About this task:
Write out the data below in full, please. Keep every character as given.

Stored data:
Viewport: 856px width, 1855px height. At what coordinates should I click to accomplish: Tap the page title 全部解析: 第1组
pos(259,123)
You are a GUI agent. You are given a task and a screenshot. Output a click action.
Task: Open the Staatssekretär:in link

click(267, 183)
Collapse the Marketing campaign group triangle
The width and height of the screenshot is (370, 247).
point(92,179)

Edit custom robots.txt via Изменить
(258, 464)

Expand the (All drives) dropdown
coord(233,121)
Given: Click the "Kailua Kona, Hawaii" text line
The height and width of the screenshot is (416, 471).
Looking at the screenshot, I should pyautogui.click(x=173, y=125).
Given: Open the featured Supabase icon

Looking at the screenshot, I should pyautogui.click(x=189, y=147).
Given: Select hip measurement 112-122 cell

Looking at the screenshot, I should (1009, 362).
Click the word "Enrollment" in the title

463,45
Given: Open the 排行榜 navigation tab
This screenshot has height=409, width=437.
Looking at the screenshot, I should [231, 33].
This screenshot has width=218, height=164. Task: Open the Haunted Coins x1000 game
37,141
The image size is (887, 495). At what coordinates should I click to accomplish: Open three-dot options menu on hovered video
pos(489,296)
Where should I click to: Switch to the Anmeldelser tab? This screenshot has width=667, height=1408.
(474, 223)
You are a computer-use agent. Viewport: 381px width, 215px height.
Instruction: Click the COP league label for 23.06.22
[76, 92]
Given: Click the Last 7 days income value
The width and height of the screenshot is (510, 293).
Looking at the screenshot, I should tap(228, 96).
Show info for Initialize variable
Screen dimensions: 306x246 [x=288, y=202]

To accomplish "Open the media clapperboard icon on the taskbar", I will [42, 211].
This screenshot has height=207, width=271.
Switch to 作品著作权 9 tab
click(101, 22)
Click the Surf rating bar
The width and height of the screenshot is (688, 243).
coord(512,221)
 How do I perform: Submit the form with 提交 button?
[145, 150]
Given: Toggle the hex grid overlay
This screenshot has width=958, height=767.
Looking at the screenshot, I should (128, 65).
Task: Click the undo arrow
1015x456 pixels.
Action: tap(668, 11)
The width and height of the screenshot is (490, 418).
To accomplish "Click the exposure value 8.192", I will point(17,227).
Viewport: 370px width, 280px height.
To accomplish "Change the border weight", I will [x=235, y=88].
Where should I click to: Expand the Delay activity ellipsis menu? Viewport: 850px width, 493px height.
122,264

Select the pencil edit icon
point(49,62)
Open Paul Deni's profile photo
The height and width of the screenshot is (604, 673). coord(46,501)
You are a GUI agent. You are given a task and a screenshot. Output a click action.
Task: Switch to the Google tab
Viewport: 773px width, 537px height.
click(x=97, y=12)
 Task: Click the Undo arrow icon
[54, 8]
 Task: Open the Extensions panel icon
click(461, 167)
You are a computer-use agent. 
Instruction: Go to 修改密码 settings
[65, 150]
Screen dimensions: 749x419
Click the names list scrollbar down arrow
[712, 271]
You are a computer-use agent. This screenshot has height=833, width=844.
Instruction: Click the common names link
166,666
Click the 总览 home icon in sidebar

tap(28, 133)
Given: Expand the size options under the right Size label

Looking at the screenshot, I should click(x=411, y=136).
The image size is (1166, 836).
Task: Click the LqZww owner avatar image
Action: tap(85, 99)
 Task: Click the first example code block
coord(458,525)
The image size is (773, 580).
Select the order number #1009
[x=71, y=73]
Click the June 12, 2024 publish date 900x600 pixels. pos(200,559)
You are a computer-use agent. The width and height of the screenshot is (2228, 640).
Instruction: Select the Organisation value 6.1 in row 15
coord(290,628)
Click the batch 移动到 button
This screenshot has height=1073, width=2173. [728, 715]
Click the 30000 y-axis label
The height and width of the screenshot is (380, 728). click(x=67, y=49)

Task result:
Viewport: 856px width, 1855px height. At what coordinates should I click to accomplish: Tap the page title 全部解析: 第1组
pos(259,123)
You are a GUI agent. You are given a task and a screenshot. Output a click action.
Task: Open the Staatssekretär:in link

click(267, 183)
Collapse the Marketing campaign group triangle
The width and height of the screenshot is (370, 247).
point(92,179)

Edit custom robots.txt via Изменить
(258, 464)

Expand the (All drives) dropdown
coord(233,121)
Given: Click the "Kailua Kona, Hawaii" text line
The height and width of the screenshot is (416, 471).
Looking at the screenshot, I should pyautogui.click(x=173, y=125).
Given: Open the featured Supabase icon

Looking at the screenshot, I should pyautogui.click(x=189, y=147).
Given: Select hip measurement 112-122 cell

Looking at the screenshot, I should (1009, 362).
Click the word "Enrollment" in the title

463,45
Given: Open the 排行榜 navigation tab
This screenshot has height=409, width=437.
Looking at the screenshot, I should [231, 33].
This screenshot has width=218, height=164. Task: Open the Haunted Coins x1000 game
37,141
The image size is (887, 495). At what coordinates should I click to accomplish: Open three-dot options menu on hovered video
pos(489,296)
Where should I click to: Switch to the Anmeldelser tab? This screenshot has width=667, height=1408.
(474, 223)
You are a computer-use agent. Viewport: 381px width, 215px height.
Instruction: Click the COP league label for 23.06.22
[76, 92]
Given: Click the Last 7 days income value
The width and height of the screenshot is (510, 293).
Looking at the screenshot, I should tap(228, 96).
Show info for Initialize variable
Screen dimensions: 306x246 [x=288, y=202]

To accomplish "Open the media clapperboard icon on the taskbar", I will [42, 211].
This screenshot has height=207, width=271.
Switch to 作品著作权 9 tab
click(101, 22)
Click the Surf rating bar
The width and height of the screenshot is (688, 243).
coord(512,221)
 How do I perform: Submit the form with 提交 button?
[145, 150]
Given: Toggle the hex grid overlay
This screenshot has width=958, height=767.
Looking at the screenshot, I should (128, 65).
Task: Click the undo arrow
1015x456 pixels.
Action: tap(668, 11)
The width and height of the screenshot is (490, 418).
To accomplish "Click the exposure value 8.192", I will point(17,227).
Viewport: 370px width, 280px height.
To accomplish "Change the border weight", I will [x=235, y=88].
Where should I click to: Expand the Delay activity ellipsis menu? Viewport: 850px width, 493px height.
122,264

Select the pencil edit icon
point(49,62)
Open Paul Deni's profile photo
The height and width of the screenshot is (604, 673). coord(46,501)
You are a GUI agent. You are given a task and a screenshot. Output a click action.
Task: Switch to the Google tab
Viewport: 773px width, 537px height.
click(x=97, y=12)
 Task: Click the Undo arrow icon
[54, 8]
 Task: Open the Extensions panel icon
click(461, 167)
You are a computer-use agent. 
Instruction: Go to 修改密码 settings
[65, 150]
Screen dimensions: 749x419
Click the names list scrollbar down arrow
[712, 271]
You are a computer-use agent. This screenshot has height=833, width=844.
Instruction: Click the common names link
166,666
Click the 总览 home icon in sidebar

tap(28, 133)
Given: Expand the size options under the right Size label

Looking at the screenshot, I should click(x=411, y=136).
The image size is (1166, 836).
Task: Click the LqZww owner avatar image
Action: tap(85, 99)
 Task: Click the first example code block
coord(458,525)
The image size is (773, 580).
Select the order number #1009
[x=71, y=73]
Click the June 12, 2024 publish date 900x600 pixels. pos(200,559)
You are a computer-use agent. The width and height of the screenshot is (2228, 640).
Instruction: Select the Organisation value 6.1 in row 15
coord(290,628)
Click the batch 移动到 button
This screenshot has height=1073, width=2173. [728, 715]
Click the 30000 y-axis label
The height and width of the screenshot is (380, 728). click(x=67, y=49)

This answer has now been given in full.